SELECTED EXTRACT
──────

How clean the food you eat depends fundamentally on the cleanliness and ecology of the soil to start with. It is only secondarily dependent on the purity of fertilizers in regard to trace metals, or the presence of traces of pesticides; even though a very different hype has been developed in the media for the consumption of a public frightened for its health and ready to even believe people like Dr. Mercola (see:
http://www.dailynews.lk/2018/11/07/features/167704/toxic-cocktail-myth-and-truth) or even “Dr”. Dhammika Bandara inspired by Kaali Amma.
All soils have a certain amount of naturally occurring toxins, as well as toxins from human activity, e.g, earth works, mining, farming, burning of fossil fuels or forests that cause acid rain and noxious fumes, and poor disposal of garbage. Even organic farming, often believed to be clean and “natural”, produces toxins similar to those in mineral fertilizers, as composting plant matter leads to the cyclic accumulation of heavy metals like cadmium and lead found naturally in the soil, and re-concentrated in plant matter used for composting.

──────

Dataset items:
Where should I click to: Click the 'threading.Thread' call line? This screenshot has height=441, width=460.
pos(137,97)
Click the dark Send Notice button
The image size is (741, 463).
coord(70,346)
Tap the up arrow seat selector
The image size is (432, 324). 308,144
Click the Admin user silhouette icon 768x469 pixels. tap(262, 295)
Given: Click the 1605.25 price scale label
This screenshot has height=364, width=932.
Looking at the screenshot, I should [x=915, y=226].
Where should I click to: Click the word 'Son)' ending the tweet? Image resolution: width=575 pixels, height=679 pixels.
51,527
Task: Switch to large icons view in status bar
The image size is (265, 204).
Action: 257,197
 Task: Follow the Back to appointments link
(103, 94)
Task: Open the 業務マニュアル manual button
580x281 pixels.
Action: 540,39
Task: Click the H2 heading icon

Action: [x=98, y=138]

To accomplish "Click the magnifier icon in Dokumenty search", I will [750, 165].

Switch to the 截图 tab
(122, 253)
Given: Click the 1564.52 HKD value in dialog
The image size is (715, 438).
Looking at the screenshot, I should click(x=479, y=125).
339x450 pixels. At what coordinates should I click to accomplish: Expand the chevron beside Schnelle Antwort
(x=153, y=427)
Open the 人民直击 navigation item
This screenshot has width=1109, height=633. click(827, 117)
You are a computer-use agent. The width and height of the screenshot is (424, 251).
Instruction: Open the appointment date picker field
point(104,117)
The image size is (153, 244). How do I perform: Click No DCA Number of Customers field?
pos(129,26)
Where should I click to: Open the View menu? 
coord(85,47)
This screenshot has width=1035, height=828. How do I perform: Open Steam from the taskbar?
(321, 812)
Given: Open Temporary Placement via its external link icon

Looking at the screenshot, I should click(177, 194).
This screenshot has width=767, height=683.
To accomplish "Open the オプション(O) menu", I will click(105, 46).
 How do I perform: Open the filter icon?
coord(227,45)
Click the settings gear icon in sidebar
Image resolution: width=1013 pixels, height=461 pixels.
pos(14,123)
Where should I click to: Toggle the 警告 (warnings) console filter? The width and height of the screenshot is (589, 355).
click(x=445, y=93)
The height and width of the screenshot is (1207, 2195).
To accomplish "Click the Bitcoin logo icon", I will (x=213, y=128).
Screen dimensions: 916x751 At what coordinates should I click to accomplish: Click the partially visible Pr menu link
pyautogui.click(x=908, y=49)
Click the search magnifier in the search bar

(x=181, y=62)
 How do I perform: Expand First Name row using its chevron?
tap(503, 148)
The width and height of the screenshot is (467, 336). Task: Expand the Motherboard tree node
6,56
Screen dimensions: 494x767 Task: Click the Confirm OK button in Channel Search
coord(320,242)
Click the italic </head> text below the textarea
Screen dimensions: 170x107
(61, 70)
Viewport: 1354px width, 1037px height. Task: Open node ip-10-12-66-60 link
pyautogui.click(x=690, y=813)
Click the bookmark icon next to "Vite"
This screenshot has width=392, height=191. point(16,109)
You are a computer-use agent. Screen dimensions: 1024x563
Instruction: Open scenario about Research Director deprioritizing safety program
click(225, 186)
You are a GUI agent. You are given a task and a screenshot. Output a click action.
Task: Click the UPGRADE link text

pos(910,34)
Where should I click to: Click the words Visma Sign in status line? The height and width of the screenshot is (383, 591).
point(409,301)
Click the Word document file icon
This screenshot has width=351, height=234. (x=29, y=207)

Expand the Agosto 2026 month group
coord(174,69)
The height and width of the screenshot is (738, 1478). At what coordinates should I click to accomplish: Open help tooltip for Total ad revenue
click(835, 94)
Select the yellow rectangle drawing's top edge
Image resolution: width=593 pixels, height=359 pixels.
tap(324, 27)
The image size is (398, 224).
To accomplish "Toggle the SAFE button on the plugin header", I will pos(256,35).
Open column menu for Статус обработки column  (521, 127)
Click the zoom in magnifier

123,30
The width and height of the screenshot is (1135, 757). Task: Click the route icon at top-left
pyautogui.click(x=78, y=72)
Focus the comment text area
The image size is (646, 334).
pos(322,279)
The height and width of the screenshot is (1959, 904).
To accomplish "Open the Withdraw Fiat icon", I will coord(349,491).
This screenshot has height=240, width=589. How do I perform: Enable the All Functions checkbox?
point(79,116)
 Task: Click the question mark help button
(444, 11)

──────

COMPLETE THE FOLLOWING
(a) From the passage on soil toxins, list the human activities it names as sources of toxins in soil.
(b) Set down the stretch of the passage on soil toxins from "All soils have" through "used for composting.", word for word.
(c) Carry the passage on soil toxins further, picking up after its last sentence.
The dataset items above are separate from the passage on soil toxins.

RESPONSES IN ORDER
(a)
- Earth works
- Mining
- Farming
- Burning of fossil fuels or forests
- Poor disposal of garbage

(b)
All soils have a certain amount of naturally occurring toxins, as well as toxins from human activity, e.g, earth works, mining, farming, burning of fossil fuels or forests that cause acid rain and noxious fumes, and poor disposal of garbage. Even organic farming, often believed to be clean and “natural”, produces toxins similar to those in mineral fertilizers, as composting plant matter leads to the cyclic accumulation of heavy metals like cadmium and lead found naturally in the soil, and re-concentrated in plant matter used for composting.

(c)
Mineral fertilizers like triphosphate (TPS) are mined from the ground, usually from desert locations (e.g., in Morocco, Nauri Islands in New Zealand). These mineral deposits are becoming increasingly scarce and phosphates are a threatened commodity. Mineral fertilizers applied to the soil also contribute some cadmium (and other trace metals) to the soil.
Let us take an “extremely polluted sample” of fertilizer by Sri Lanka’s specification, e.g. Nauru phosphate which has some 90 mg/kg of cadmium, i.e., 15 times more than that specified by the current absurd SL standard. We have shown (e.g., https://doi.org/10.1007/s10653-018-0140-x)
that it will still take many centuries to modify the cadmium levels in, say, Sri Lankan soil significantly by such fertilizer additions. Hence even such a so-called “bad” fertilizer, but used in Australia and New Zealand, would be perfectly safe for use in Sri Lanka too.
Sri Lanka has a deposit of phosphate minerals at Eppawala. While it is quite high in its arsenic contamination, it has very low cadmium contamination. Some people have urged the government to exploit the Eppawala deposits. I have opposed this as the conversion of the rock phosphate to usable TPS etc., is a highly polluting process that is best done far away from human habitations – i.e., unsuitable for Sri Lanka. In any case, a local production will also cost three to ten times more than what is available in the international market. Given the increasing scarcity of phosphate, the local deposit should be regarded as a national treasure that must be conserved for future use, until cleaner nano-technological methods for mineral exploitation become available.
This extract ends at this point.